Input records =
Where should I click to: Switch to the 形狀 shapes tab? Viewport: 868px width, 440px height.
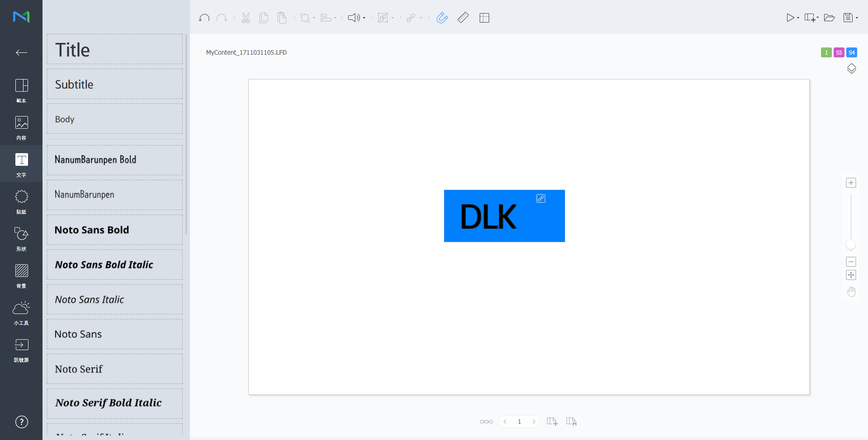[21, 239]
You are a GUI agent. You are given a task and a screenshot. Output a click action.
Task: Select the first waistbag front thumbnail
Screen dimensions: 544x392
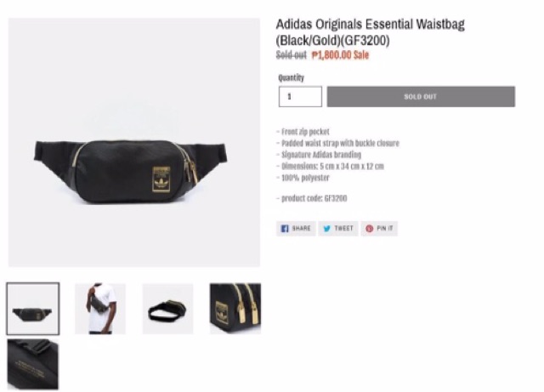pyautogui.click(x=33, y=309)
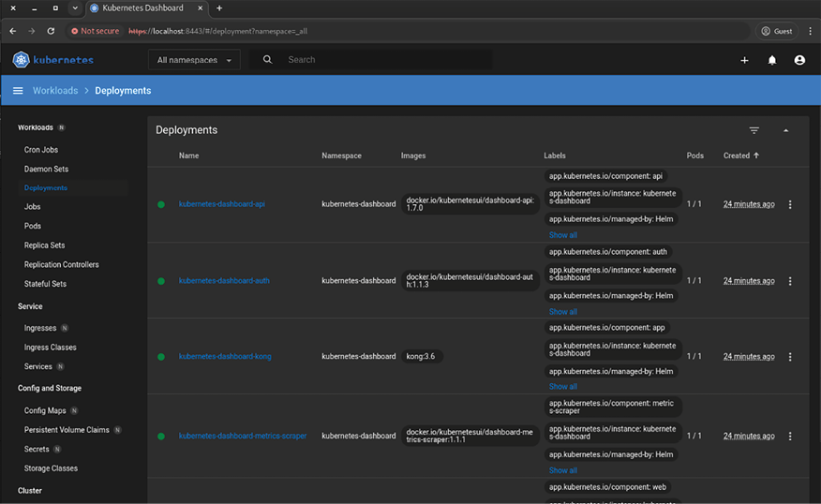
Task: Collapse the Deployments card with arrow
Action: coord(785,130)
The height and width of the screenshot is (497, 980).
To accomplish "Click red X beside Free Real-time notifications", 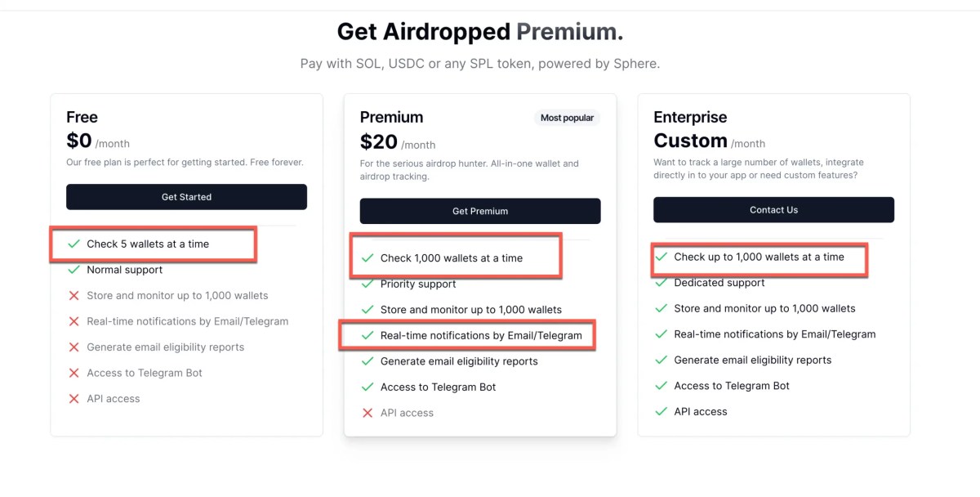I will [74, 321].
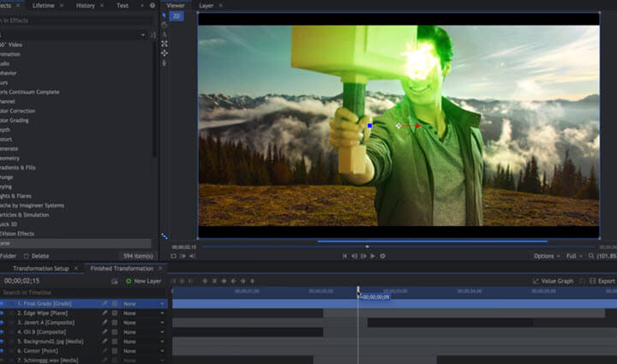Hide the Final Grade layer
Viewport: 617px width, 364px height.
[x=3, y=303]
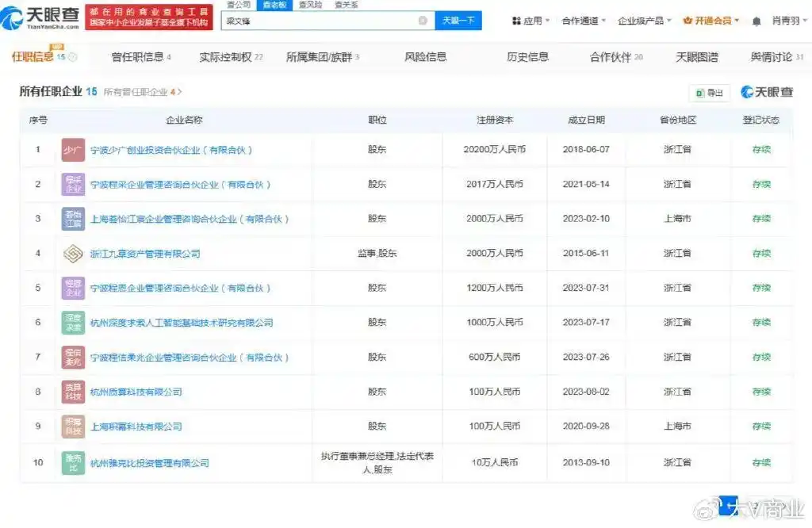The image size is (812, 528).
Task: Click the 深度求索 company logo icon
Action: tap(73, 323)
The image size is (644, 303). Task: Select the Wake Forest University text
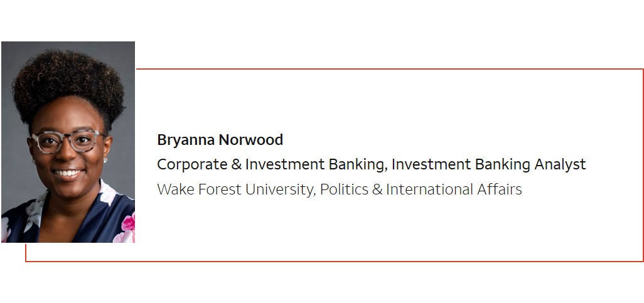coord(237,189)
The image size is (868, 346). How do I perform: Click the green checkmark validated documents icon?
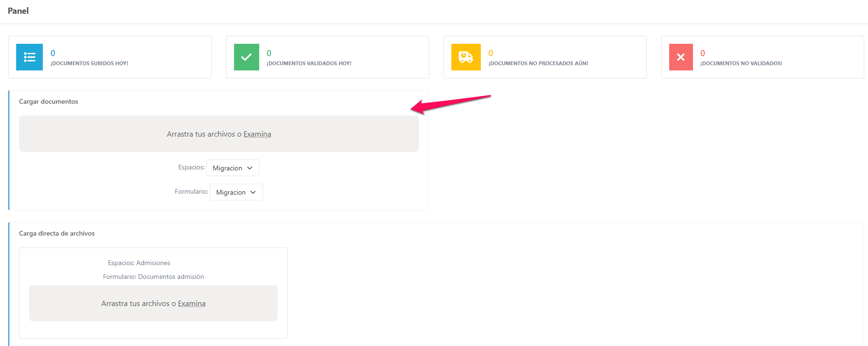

Exercise =
Would you state how many lines of the data above hold the string "screenshot"? Reply with the number alone.

Reply to the task =
2